Acting doesn’t much matter in a F&F movie, but one does really notice the complete absence of any here—apart from Evans, who tries to compensate for his physical diminutiveness in comparison to his co-stars with sneers and stares. Diesel is content to coast along on his impassivity and monotone line delivery, and Johnson lets his biceps do most of his work. (When these two burly guys try to face one another down at the very close, you might be reminded of the confrontation between the brontosaurus and the T-rex in “The Lost World.”) Walker, meanwhile, still seems awfully lightweight for his role—a prison-set scene in which he downs a passel of burly thugs requires a gigantic suspension of disbelief—but he must be thankful for the fact that it’s kept his career from sinking into oblivion. Rodriguez has a perpetually pained, pouty expression that suggests the discomfort a viewer might feel watching her, and Brewster is okay, despite a damsel-in-distress twist in the final reel that expands the picture to an unconscionably long 130 minutes. (That turn also requires the use of one of the hoariest devices in action-movie plotting, involving Hobbs’ partner, played by Gina Carano. It had whiskers long before it was employed in yet another recent actioner, “The Last Stand.”) Everybody else does what’s demanded, with laid-back Bridges coming off best and Gibson—forced to do a fast-talking routine that has a more than a whiff of inner-city stereotype to it—worst, though Kang’s amateurishness is, as usual, a distraction.
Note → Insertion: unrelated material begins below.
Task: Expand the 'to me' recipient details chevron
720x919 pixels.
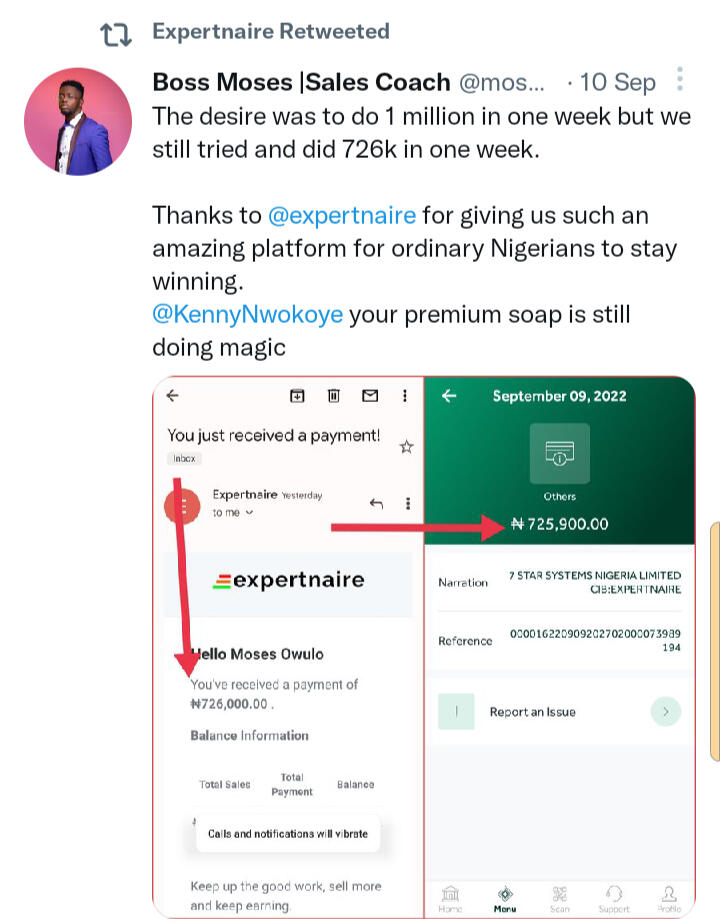Action: pos(249,513)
Except for the vagaries of camerawork, editing and effects in the big action sequences, “Fast & Furious 6” is technically accomplished, with widescreen lensing that takes advantage of the often impressive locations.

And despite its inordinate length, series fans will want to stick around for the movie’s post-credit teaser, which both ties the plot in with that of “Tokyo Drift” (made, it now appears, way out of chronological sequence) and points toward an inevitable part seven co-starring—no, I won’t spoil the surprise.